Sicchè la particolare disciplina dettata dalla L. Fall. art. 56, deroga anche al principio secondo il quale "la compensazione giudiziale prevista dall'art. 1243 c.c, presuppone l'accertamento del contro - credito da parte del giudice innanzi al quale la compensazione medesima è fatta valere, mentre non può fondarsi su un credito la cui esistenza dipenda dall'esito di un separato giudizio in corso", con la conseguenza che non è ammessa la sospensione ex art. 295 c.p.c., (Cass., sez. 3, 17 gennaio 2001, n. 580, m. 543207, Cass., sez. 3, 1 settembre 2000, n. 11496, m.

539933). Diversamente da quanto avviene quando entrambe le parti sono in bonis, infatti, il diniego della compensazione ex art. 1243 c.c., inciderebbe sostanzialmente sulla pretesa del creditore in bonis del creditore fallito.

Tuttavia la compensazione non può essere riconosciuta se non in sede fallimentare, perchè, anche quando sia stata dedotta solo in via di eccezione, presuppone comunque l'accertamento del debito del fallito.

E ciò comporta che il giudizio ordinario debba essere sospeso o riunito a quello pendente dinanzi al tribunale fallimentare, ove un giudizio di insinuazione tardiva o di opposizione allo stato passivo sia effettivamente in corso.

Contrariamente a quanto ritenuto dai giudici del merito, dunque, nel caso in esame sarebbe stata possibile sia la riunione dei giudizi, pendenti entrambi dinanzi al medesimo tribunale, sia la sospensione del giudizio ordinario in attesa della decisione sulla domanda di insinuazione al passivo del credito fatto valere dall'ENEL distribuzione s.p.a..

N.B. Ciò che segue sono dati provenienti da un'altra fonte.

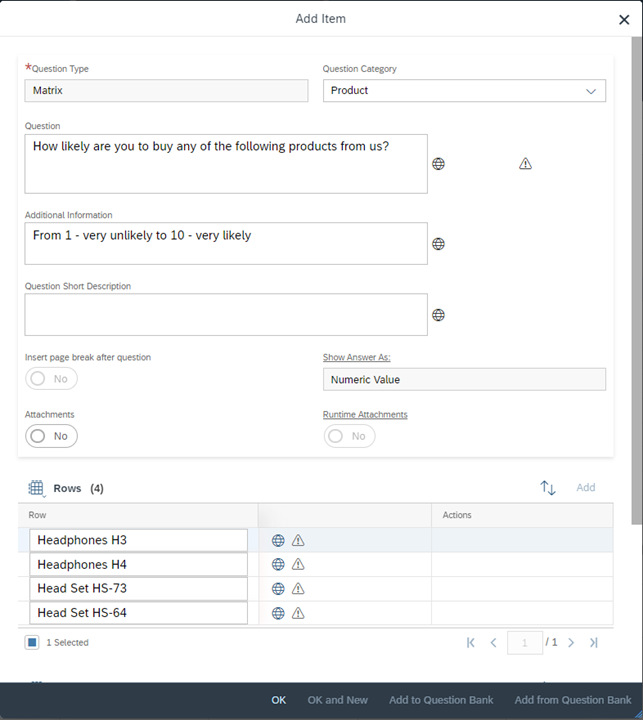Click warning icon in Headphones H4 row
643x720 pixels.
tap(298, 564)
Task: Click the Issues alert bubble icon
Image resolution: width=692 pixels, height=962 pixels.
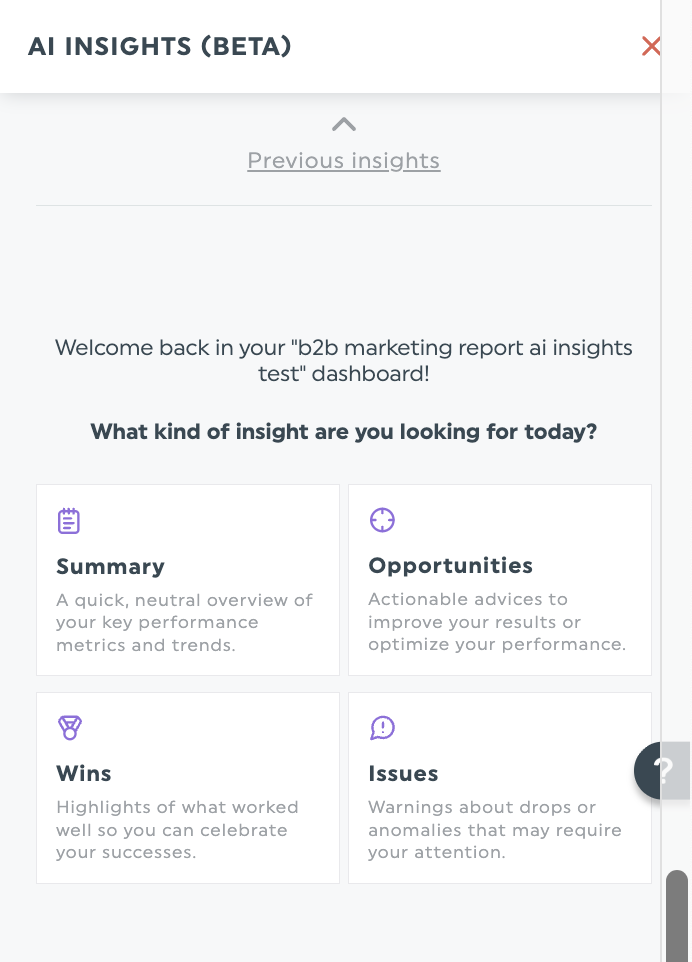Action: point(382,728)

La sentenza impugnata va pertanto cassata con rinvio ai giudici del merito, che verificheranno la possibilità di una decisione contestuale sulle opposte pretese delle parti ovvero sull'esigenza di sospendere il giudizio di opposizione a decreto ingiuntivo, ove non sia stato ancora definito il giudizio pendente in sede fallimentare.


P.Q.M.

La Corte cassa la sentenza impugnata e rinvia anche per le spese ad altra sezione della Corte d'appello di Palermo.